**Material shown**
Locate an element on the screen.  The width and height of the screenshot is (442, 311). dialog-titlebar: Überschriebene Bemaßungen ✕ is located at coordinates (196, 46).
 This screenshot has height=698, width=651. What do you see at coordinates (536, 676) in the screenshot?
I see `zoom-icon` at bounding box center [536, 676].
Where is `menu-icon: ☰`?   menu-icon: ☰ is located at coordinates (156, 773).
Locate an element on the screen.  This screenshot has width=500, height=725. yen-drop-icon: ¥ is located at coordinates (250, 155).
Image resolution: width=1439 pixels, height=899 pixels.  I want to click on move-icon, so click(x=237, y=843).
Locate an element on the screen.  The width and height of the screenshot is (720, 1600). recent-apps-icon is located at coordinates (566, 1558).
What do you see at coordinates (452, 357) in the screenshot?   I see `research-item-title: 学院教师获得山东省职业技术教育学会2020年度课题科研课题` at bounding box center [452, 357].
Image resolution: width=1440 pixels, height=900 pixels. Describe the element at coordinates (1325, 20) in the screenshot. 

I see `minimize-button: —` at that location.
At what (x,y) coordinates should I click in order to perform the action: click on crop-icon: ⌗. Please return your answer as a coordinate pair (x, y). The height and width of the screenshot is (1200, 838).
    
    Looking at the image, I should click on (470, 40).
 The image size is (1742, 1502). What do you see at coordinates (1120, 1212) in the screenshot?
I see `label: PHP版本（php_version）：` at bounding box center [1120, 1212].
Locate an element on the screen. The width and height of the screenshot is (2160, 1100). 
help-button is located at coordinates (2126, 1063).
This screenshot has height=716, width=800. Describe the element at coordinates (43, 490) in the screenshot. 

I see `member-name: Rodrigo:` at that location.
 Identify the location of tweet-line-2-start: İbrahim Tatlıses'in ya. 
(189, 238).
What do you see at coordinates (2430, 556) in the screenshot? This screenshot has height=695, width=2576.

**Task description**
Update the items from the line holding "This screenshot has height=716, width=800." through the end of the items, both included, by changing "Describe" to "Explain" and leaving everything else the same.

**Exercise response**
This screenshot has height=716, width=800. Explain the element at coordinates (43, 490) in the screenshot. 

I see `member-name: Rodrigo:` at that location.
 Identify the location of tweet-line-2-start: İbrahim Tatlıses'in ya. 
(189, 238).
What do you see at coordinates (2430, 556) in the screenshot? This screenshot has height=695, width=2576.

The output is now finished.